Ohne dass Decker den Knopf berührt hatte, ertönte unvermittelt ein Summton.
Die Videoüberwachung des Büros: Donatti hatte auf ihn gewartet.
Decker betrat die Eingangshalle und nahm diesmal den Lift. Langsam und rumpelnd schob sich die Kabine nach oben. Mit e inem Summen öffnete sich die Tür zum Vorzimmer.
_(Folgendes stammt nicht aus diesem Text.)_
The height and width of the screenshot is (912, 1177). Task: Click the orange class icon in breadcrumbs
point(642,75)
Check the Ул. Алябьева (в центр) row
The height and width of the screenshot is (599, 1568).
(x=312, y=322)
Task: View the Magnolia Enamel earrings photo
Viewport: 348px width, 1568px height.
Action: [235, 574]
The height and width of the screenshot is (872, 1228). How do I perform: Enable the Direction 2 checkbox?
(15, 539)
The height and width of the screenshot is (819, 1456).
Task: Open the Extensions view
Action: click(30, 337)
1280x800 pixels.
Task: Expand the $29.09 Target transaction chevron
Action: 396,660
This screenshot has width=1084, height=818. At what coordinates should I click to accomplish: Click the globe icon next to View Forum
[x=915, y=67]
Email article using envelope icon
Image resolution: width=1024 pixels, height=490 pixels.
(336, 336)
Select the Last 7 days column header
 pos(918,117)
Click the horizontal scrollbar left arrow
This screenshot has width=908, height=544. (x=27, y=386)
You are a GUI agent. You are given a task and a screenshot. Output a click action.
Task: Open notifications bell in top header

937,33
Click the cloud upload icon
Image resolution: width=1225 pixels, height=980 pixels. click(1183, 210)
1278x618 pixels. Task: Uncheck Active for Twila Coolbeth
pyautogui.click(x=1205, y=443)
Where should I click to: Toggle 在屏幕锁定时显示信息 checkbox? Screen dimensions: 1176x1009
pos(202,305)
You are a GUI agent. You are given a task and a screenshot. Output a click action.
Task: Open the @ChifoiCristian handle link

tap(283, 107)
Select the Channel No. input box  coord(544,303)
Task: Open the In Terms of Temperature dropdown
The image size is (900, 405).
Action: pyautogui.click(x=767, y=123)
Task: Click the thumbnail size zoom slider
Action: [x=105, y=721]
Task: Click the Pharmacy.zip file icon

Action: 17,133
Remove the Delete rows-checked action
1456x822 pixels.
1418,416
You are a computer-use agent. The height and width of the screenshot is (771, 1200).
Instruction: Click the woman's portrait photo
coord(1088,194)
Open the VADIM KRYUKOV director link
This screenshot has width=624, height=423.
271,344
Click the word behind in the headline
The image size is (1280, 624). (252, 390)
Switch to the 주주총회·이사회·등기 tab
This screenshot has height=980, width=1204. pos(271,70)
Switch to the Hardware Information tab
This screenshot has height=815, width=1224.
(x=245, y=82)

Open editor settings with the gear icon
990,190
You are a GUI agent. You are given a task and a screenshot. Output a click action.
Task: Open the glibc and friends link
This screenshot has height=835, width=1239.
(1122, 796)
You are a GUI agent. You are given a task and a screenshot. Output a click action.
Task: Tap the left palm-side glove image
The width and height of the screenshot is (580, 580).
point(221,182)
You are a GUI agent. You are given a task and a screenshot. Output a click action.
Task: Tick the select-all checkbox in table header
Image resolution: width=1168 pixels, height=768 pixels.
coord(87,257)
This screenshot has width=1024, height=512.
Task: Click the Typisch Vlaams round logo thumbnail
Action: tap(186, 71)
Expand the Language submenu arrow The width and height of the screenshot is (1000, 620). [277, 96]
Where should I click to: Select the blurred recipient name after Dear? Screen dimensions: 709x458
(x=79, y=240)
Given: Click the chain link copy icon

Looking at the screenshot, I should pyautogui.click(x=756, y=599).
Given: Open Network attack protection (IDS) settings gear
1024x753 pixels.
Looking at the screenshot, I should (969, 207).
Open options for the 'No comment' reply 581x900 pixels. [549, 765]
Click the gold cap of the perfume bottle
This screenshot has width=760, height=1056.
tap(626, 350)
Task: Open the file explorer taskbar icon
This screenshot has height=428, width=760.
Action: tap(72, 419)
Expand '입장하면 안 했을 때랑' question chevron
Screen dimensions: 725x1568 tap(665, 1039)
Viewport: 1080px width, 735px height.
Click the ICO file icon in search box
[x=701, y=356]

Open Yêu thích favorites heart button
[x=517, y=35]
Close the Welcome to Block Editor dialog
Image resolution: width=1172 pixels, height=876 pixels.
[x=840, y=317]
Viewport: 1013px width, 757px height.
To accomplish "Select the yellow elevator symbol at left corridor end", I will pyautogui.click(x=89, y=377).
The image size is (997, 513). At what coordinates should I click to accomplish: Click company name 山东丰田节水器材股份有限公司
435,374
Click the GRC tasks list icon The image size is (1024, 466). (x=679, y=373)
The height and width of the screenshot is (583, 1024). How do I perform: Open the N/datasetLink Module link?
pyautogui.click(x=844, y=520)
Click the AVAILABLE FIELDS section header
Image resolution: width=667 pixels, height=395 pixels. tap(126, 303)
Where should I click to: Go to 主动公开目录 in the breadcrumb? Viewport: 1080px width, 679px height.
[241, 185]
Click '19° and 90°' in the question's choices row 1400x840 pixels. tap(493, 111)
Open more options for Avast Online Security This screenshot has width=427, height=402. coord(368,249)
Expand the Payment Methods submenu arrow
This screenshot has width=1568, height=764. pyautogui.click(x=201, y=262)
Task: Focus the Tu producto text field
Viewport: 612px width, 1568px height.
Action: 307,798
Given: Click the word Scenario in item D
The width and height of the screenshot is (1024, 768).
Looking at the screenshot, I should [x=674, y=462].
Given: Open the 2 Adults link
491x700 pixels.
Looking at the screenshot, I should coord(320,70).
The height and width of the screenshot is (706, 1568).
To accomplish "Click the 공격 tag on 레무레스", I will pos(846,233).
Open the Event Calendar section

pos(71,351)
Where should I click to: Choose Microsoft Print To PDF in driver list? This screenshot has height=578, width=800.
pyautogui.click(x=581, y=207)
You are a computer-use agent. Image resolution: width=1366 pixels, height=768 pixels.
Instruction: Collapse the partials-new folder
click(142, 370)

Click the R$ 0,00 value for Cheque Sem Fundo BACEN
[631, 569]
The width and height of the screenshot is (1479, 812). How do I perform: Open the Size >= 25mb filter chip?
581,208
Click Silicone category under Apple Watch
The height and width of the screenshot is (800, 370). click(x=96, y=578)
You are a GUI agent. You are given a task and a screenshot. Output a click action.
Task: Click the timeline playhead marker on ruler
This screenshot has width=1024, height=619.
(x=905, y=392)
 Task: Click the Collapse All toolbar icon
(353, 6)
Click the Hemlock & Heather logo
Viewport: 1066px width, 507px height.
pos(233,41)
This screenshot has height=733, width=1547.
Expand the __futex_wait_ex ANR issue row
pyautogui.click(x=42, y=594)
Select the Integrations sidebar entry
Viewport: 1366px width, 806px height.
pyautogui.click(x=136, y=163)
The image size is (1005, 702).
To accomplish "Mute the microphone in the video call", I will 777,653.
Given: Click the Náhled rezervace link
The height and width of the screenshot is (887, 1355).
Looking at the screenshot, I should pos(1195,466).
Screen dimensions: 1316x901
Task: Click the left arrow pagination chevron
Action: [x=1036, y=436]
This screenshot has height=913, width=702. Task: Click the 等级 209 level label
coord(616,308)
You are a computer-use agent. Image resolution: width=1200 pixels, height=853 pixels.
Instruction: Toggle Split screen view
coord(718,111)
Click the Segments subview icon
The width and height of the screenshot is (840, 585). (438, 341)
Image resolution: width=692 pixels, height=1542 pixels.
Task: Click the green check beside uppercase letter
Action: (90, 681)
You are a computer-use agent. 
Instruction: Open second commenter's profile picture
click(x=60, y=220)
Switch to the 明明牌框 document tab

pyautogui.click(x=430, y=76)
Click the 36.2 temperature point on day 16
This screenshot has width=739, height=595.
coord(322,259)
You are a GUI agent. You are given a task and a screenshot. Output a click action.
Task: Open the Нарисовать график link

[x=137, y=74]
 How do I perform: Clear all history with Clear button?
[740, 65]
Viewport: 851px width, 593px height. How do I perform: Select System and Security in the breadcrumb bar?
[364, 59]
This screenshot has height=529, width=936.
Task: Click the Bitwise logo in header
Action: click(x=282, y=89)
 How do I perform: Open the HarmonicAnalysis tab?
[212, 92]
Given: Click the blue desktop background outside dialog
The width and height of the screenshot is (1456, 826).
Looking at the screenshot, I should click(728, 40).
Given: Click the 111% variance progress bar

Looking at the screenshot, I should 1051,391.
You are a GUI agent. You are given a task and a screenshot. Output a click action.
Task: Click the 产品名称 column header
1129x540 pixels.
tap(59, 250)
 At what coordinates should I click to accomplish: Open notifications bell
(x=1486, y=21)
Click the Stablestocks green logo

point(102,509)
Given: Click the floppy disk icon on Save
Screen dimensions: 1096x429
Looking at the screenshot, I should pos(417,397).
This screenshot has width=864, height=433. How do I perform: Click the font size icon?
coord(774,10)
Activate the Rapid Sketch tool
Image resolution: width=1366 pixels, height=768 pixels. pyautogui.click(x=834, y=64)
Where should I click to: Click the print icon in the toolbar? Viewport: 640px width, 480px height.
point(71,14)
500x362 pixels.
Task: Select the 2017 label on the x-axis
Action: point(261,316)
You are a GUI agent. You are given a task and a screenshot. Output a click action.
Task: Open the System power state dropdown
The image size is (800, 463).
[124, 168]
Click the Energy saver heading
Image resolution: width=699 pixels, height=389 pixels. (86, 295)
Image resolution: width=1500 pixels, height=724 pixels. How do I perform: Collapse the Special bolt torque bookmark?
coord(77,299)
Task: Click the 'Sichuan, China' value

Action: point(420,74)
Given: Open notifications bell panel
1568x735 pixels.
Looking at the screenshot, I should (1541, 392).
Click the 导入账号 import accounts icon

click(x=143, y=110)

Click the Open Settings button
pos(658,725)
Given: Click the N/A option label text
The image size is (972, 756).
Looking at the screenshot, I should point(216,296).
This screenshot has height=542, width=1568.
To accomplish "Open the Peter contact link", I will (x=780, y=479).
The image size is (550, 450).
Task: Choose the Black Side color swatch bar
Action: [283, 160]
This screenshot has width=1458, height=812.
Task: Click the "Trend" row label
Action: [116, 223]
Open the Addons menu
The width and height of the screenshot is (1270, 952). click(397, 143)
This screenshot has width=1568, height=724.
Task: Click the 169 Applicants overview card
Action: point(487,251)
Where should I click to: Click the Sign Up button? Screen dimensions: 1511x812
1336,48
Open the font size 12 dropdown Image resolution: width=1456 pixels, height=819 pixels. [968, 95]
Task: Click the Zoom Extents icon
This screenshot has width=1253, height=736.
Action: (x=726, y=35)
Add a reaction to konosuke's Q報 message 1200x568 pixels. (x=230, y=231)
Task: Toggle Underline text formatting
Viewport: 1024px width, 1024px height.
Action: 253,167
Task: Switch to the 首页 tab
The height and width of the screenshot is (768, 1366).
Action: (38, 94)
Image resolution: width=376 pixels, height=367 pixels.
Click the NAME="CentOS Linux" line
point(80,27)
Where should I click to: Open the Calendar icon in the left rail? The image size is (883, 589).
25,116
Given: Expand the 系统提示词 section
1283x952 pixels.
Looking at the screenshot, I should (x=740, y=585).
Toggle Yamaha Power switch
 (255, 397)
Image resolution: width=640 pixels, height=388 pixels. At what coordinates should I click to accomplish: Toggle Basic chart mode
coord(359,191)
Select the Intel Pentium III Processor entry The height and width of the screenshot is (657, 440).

Er ging durch den Metalldetektor, der aber nicht reagierte, wahrscheinlich weil Chris ihn abgeschaltet hatte. Die Tür zum Loft stand offen. Chris erwartete ihn mit zwei Gläsern Scotch, von denen er eines Decker anbot.
»Für mich nicht.«
Donatti rührte sich nicht und streckte ihm weiter das geschliffene Kristallglas entgegen. Ihre Blicke begegneten sich. Decker war klar, wenn er den Drink nicht annahm, konnte er gleich einpacken. Warum sollte er sich die Chance entgehen lassen herauszufinden, ob Donatti wirklich etwas wusste?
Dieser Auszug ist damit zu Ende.